The judge's reconsideration memorandum cogently explained why prior counsel's failure to raise these three grounds did not constitute ineffective assistance. On appeal, the defendant does not challenge the judge's reasoning with respect to any of the three issues, and in any event we see no abuse of discretion or other error in the judge's conclusions.

The defendant does appear to argue that even if these three grounds would not themselves have caused the judge to revise and revoke the sentence, they could at least have been timely asserted, which would in turn have allowed the defendant, before the judge denied the motion in June of 2020, to file supplemental materials adding the effects of the COVID-19 pandemic in the Commonwealth and its prisons as a more persuasive ground to revise and revoke. Assuming without deciding that such a supplemental filing would have been a proper way to raise the COVID-19 issue, we are unpersuaded by the defendant's argument.6 It impermissibly relies on hindsight to explain how a timely filing asserting three insufficient grounds to revise and revoke might nevertheless “have accomplished something material for the defense.” Commonwealth v. Satterfield, 373 Mass. 109, 115 (1977). “[T]actics which, from the vantage point of hindsight, can be seen to have failed do not amount to ineffective assistance unless manifestly unreasonable when undertaken” (quotation omitted). Commonwealth v. Sielicki, 391 Mass. 377, 379 (1984). We cannot say it was manifestly unreasonable for prior counsel not to have filed a motion with minimal likelihood of success merely to preserve an option to assert additional, but then-unknown, grounds for the motion, should they later materialize.

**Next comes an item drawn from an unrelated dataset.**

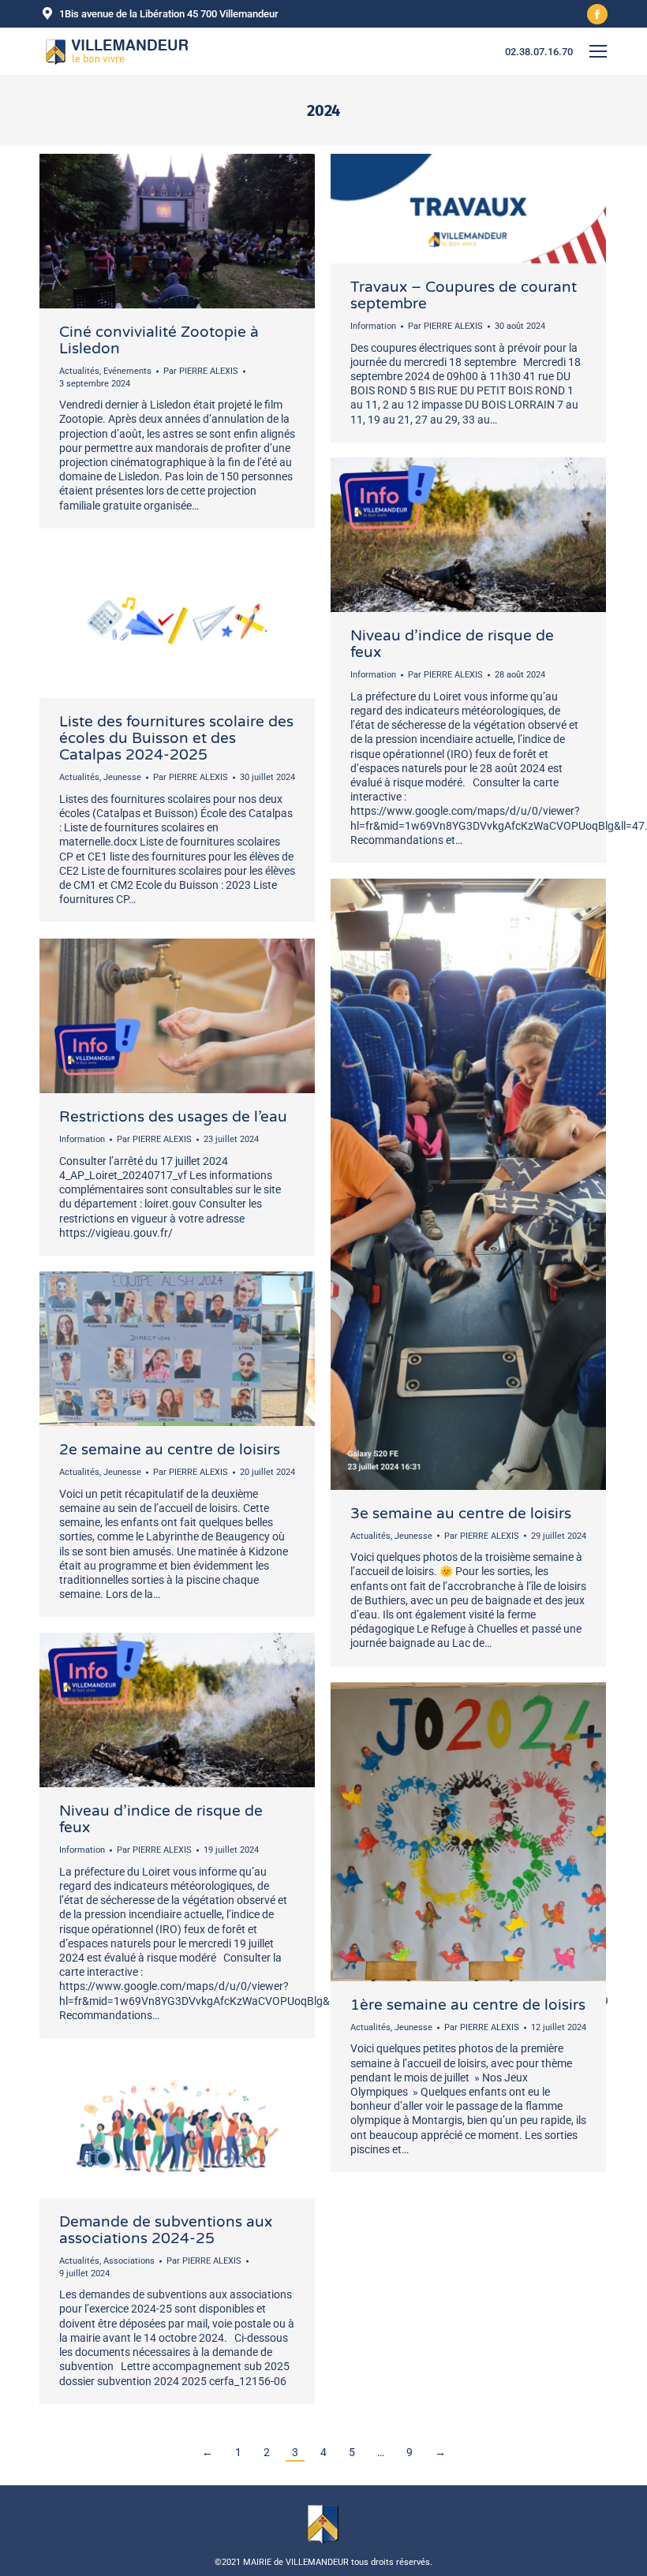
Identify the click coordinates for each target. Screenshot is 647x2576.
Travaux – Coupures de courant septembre (463, 295)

Order denying motion to revise and revoke affirmed.

Order denying motion for reconsideration affirmed.

FOOTNOTES

3.   On March 20, 2020, the defendant (at this point proceeding pro se) filed a motion to reconsider the probation revocation, which was denied in a margin endorsement on April 10, 2020. This ruling is not before us.

4.   The defendant asserts that the supplemental memorandum was mailed for filing before the judge's ruling on June 19, 2020.

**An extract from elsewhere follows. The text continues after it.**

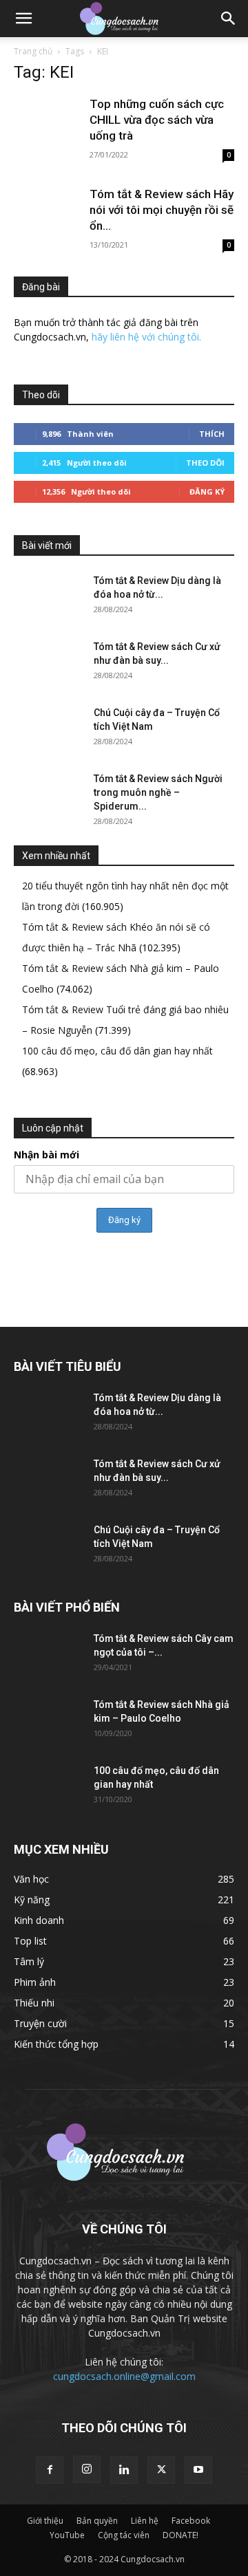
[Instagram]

5.   The judge also concluded that even if prior counsel had been ineffective, and thus even if application of Stubbs allowed the filing of a new motion to revise and revoke making a COVID-19 argument, the judge would have denied such a motion on its merits because the sentence was just “in light of the facts as they existed at the time of sentencing,” quoting Commonwealth v. Tejada, 481 Mass. 794, 796 (2019). We need not reach the validity of this alternative ground for the judge's decision.

6.   It is not clear that the defendant made this argument to the judge; the argument is not discussed in the judge's reconsideration memorandum. We nevertheless address it briefly.